◆ **Task**
Continue the piece on grief among Class of 2020 seniors, starting after its final line.

And yet there you sit. School is on a computer. Teachers are online. And you are supposed to feel like doing your work while one thing after another has disappeared.
And now: graduation. That final moment. The pomp and circumstance. Friends and family telling you how proud they are of you. That hasn't happened since World War II. Even then, some students stayed for graduation before reporting to join the Armed Forces. It's a rite of passage that has never been taken away across an entire country.
How do you cope with that?
I've been seeing teens online for weeks. What I am hearing and seeing is you know you have just had a huge loss, and a whole lot of losses, but:
- Some adults are minimizing your losses by comparing them to the deaths caused by COVID-19.
- Many teens are reluctant to share how much this hurts (I've heard lots of other terms but this is a public blog, so I am keeping it clean) because they feel selfish or they don't want to stress parents who are already stressed by working from home or job loss or fears for friends and family.
- Some teens don't have the words to express what this means to them.
- Many of you are trying to cope by ignoring the emotional impact the losses are really having. Or don't want to share with friends in case the friends are not willing to say they are having a hard time too.
Rule Number One in grief is: We never ever compare losses. They are all equal if they matter to the person experiencing them.
Rule Number Two is: Nobody gets to tell you how to grieve.
Rule Number Three is: Your feelings are yours, and that makes them valid, even in a global pandemic.
Rule Number Four, specific to seniors in COVID-19: Not one person who is not a senior in the Class of 2020 has experienced this. Do NOT let anyone minimize it.
For those reading along, are we clear? This matters.
So, what can you do, Class of 2020?

◆ **Supplied material**
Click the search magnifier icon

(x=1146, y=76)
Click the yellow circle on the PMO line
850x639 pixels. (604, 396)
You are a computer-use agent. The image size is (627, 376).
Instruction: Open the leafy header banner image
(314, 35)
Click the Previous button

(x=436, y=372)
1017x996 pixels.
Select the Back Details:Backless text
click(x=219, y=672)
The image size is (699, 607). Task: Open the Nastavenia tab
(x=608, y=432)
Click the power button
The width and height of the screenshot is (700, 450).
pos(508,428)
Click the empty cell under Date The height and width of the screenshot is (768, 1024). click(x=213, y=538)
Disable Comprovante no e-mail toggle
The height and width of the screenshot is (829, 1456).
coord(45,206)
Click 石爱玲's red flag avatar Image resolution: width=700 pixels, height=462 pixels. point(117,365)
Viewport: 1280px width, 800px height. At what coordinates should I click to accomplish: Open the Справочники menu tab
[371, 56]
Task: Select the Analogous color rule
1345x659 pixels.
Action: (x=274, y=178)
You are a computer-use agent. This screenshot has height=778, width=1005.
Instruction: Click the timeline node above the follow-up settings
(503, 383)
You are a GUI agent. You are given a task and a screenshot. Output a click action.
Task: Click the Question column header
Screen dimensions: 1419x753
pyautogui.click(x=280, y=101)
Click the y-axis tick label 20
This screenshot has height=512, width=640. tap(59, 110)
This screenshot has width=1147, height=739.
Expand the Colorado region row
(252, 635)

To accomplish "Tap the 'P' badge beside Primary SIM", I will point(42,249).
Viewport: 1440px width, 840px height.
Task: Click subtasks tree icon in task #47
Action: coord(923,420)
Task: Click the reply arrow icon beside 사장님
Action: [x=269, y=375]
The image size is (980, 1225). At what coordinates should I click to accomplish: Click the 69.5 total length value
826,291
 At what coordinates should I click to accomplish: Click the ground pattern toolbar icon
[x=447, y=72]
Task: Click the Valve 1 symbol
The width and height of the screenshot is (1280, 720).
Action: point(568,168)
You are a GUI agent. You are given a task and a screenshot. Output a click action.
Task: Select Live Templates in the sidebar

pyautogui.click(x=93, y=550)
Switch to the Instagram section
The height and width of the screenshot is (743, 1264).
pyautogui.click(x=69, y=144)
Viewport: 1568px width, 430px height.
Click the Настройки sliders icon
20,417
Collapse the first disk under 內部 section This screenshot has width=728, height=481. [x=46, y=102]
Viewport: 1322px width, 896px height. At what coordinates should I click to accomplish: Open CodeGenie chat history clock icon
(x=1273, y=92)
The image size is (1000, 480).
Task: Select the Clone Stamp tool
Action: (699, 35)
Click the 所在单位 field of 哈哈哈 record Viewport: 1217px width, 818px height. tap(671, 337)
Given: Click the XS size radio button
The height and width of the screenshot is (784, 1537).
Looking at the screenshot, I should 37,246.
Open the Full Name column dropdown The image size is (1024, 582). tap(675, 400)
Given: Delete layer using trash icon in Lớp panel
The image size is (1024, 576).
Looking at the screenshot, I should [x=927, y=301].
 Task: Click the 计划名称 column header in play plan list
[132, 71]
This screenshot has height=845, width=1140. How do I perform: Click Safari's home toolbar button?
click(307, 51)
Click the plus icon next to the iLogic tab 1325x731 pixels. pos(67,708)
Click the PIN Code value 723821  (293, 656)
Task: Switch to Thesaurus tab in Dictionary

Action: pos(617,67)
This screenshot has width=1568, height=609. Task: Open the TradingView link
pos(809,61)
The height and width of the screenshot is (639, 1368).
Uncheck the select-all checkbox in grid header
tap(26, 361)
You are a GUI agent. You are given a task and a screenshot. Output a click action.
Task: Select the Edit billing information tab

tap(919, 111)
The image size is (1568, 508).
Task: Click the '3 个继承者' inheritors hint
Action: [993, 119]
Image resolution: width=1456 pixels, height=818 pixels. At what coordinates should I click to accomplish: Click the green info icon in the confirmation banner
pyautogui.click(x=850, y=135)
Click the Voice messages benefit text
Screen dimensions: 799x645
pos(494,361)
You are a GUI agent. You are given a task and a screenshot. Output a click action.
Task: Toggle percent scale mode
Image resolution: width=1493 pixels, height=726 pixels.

◆ **Answer area**
- Talk to your fellow seniors. Take a chance to share how awful this feels.
- Hang out online more, not less.
- Use some of the hangout time and alone time to look at where you are going. Our world has changed because of this global experience. All the options are on the table. Use all that creativity and all those skills that belong to only your generation and create what you want to do and how you want to do it.
- Ask for space if you need it. I know your parents are happy to see more of you, but you need some space. I know one college student who had to come home who outfitted her little brother's old playhouse as a space for herself. It isn't big or luxurious, but it is away from her two brothers and her parents who are working from home in a small house.
- Express it—write, draw, paint, create music, rap, dance, run. Express those feelings in a way that works for you. Not the way anyone else wants you to. This is your loss.
- Make a scrapbook or journal of how much life has changed right now. Download the images of empty parks and cities and animals roaming free. This will never happen again, we all hope. Write about what you are missing, and what you might have been doing during the days as they pass.
- As the month wears on, it will be time to regroup and take your big day and events back. Even if your school is not doing a July event, you and your friends and families can plan something to honor this transition. You can be creative. You have time to plan, create, work together while apart.
- Remember that even as we fight this pandemic and we witness the deaths that are happening, that does not mean your losses count less. They are different. We need to mourn the death; we need to support those serving and take care of the mourners. But we need to celebrate you, too.
Class of 2020, you will get through this. But the losses can't be replaced by the substitutions. You deserve to grieve them, any way you need to.
Please be safe. We need you in our future.